Executive Summary
AI talent has emerged as a core national strategic asset, and as global AI competition
shifts toward securing and cultivating talent, major countries are accelerating their policy
responses. With the spread of generative AI, the demand for AI talent has moved beyond
a simple quantitative shortage toward a qualitative question of what competencies are
needed. Accordingly, the notion of AI talent has diversified beyond specialized
professionals who develop AI models and algorithms to include interdisciplinary talent—
who combine AI competence with domain knowledge—and responsible AI talent.

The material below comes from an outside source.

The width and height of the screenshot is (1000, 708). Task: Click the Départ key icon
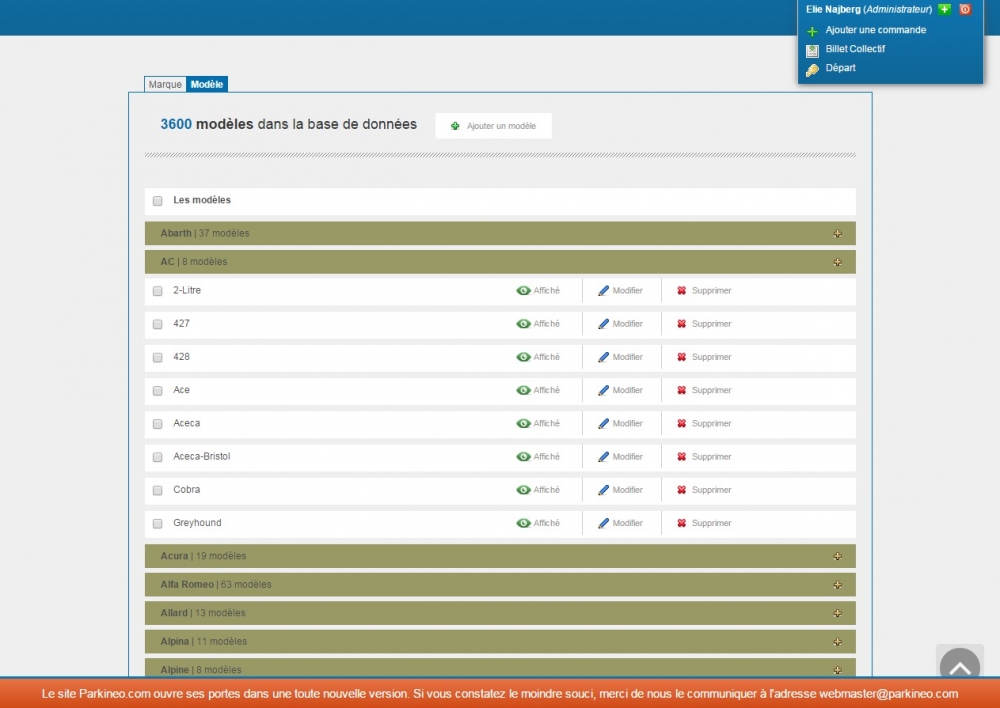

This report analyzes how leading overseas universities and educational institutions
cultivate AI talent and derives implications for domestic policy and curriculum reform.

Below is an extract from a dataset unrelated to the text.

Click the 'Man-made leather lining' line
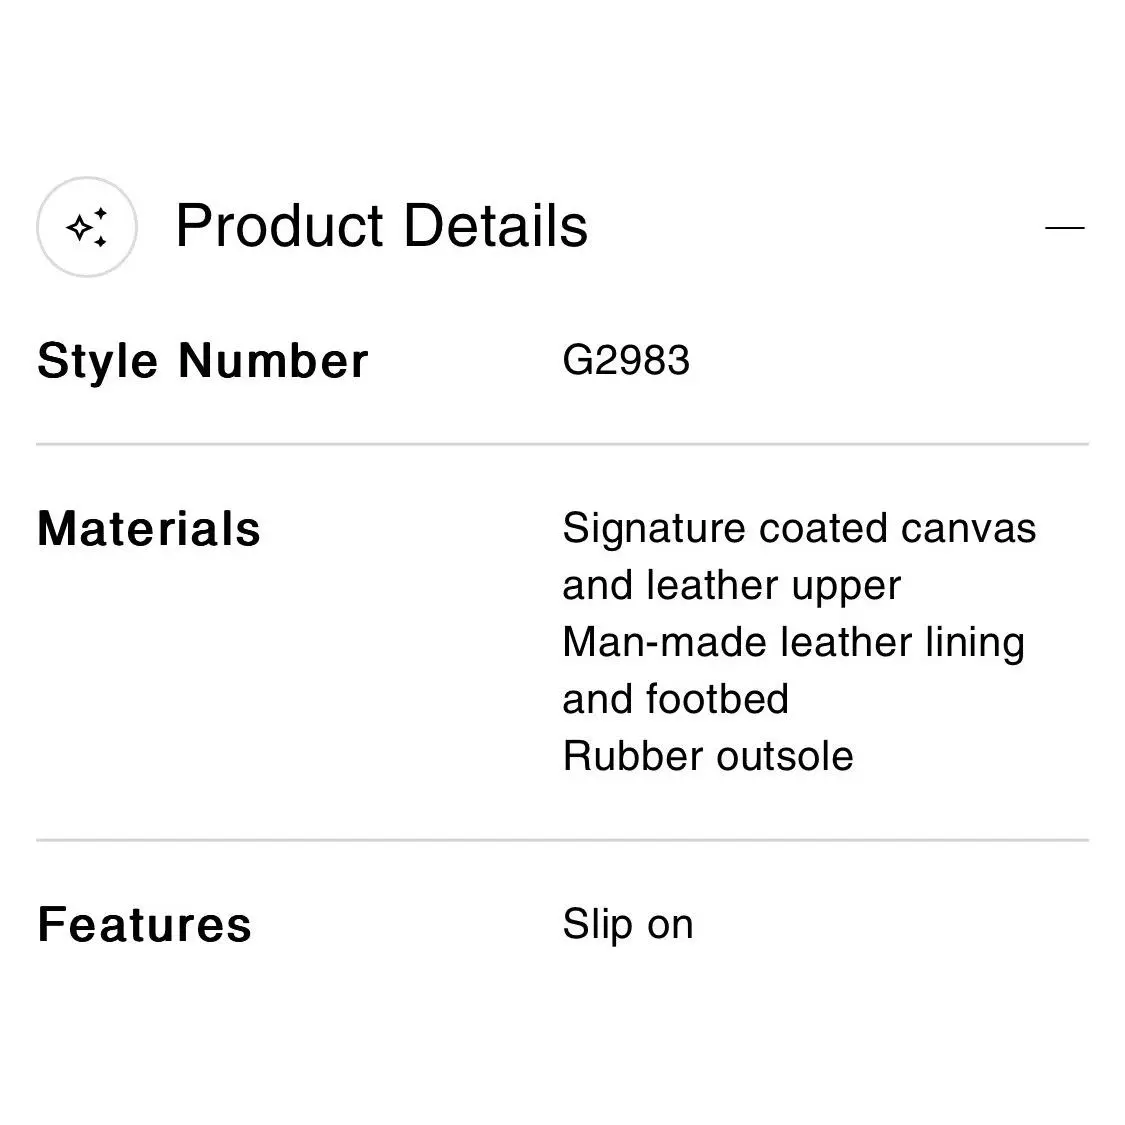Image resolution: width=1125 pixels, height=1125 pixels. point(793,642)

The analysis covers eight institutions across major countries focusing on the talent
profiles each pursues, how curricula are designed, and what learning experiences and
institutional support are provided to students. Our analysis identifies four common
features: (1) the reorganization of governance structures, such as advisor-rotation and
co-supervision systems, in an interdisciplinary direction; (2) redefining AI education
as a campus-wide, cross-disciplinary competency; (3) the rise of discipline-specific,
domain-integrated "AI+X" or "X+AI" education; and (4) the incorporation of
responsible AI and the capacity to verify and critique AI outputs as essential curricular
elements.
Building on these findings, this report argues that domestic policy should expand its
objective from increasing the supply of specialized personnel to systematically diffusing
discipline-specific AI competencies. Recommendations include building shared, modular
educational infrastructure; institutionalizing AI+X and X+AI multi-majors,
micro-majors, and convergence tracks; integrating industry- and
public-problem-based projects and internships into the formal curriculum; and
embedding responsible AI and process-oriented assessment as core principles. When
applying these cases, simple imitation should be avoided in favor of tailored designs
reflecting each institution's type and talent objectives. Ultimately, domestic AI talent
policy should be advanced to encompass not only the quantitative expansion of
specialized professionals but also discipline-specific embedding of AI,
experience-based learning, responsible AI education, and convergent governance.